Records from a dataset:
#####
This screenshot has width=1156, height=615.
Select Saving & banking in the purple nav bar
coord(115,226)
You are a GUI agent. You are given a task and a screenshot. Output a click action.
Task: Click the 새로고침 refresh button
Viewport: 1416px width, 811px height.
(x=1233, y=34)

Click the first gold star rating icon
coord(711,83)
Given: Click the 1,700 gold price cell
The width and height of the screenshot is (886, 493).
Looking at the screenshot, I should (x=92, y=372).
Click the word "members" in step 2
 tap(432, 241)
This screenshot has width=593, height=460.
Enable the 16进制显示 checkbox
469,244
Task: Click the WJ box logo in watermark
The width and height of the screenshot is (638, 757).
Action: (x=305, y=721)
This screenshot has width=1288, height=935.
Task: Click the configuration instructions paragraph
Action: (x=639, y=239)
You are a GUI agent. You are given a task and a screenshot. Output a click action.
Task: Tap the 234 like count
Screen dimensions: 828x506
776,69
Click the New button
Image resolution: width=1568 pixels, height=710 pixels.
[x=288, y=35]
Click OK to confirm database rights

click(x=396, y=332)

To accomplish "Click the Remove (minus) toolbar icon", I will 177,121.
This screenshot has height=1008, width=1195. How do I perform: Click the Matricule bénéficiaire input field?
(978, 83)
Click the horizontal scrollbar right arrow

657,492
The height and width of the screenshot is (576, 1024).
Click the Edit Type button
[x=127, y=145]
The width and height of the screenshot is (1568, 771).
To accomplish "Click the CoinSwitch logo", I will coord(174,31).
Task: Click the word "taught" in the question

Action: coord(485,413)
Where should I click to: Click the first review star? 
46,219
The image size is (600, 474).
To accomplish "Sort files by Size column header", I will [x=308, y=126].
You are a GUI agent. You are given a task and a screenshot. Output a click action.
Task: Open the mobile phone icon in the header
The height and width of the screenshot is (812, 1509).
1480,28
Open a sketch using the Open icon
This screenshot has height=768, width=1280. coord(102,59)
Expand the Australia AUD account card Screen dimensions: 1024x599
#####
### Aim of the exercise
When you reach the line with "The width and height of the screenshot is (886, 493)." in the records above, start writing out lines exactly, and stop once the line with "The width and height of the screenshot is (1568, 771)." has been written; include nothing else.

### Result
The width and height of the screenshot is (886, 493).
Looking at the screenshot, I should (x=92, y=372).
Click the word "members" in step 2
 tap(432, 241)
This screenshot has width=593, height=460.
Enable the 16进制显示 checkbox
469,244
Task: Click the WJ box logo in watermark
The width and height of the screenshot is (638, 757).
Action: (x=305, y=721)
This screenshot has width=1288, height=935.
Task: Click the configuration instructions paragraph
Action: (x=639, y=239)
You are a GUI agent. You are given a task and a screenshot. Output a click action.
Task: Tap the 234 like count
Screen dimensions: 828x506
776,69
Click the New button
Image resolution: width=1568 pixels, height=710 pixels.
[x=288, y=35]
Click OK to confirm database rights

click(x=396, y=332)

To accomplish "Click the Remove (minus) toolbar icon", I will 177,121.
This screenshot has height=1008, width=1195. How do I perform: Click the Matricule bénéficiaire input field?
(978, 83)
Click the horizontal scrollbar right arrow

657,492
The height and width of the screenshot is (576, 1024).
Click the Edit Type button
[x=127, y=145]
The width and height of the screenshot is (1568, 771).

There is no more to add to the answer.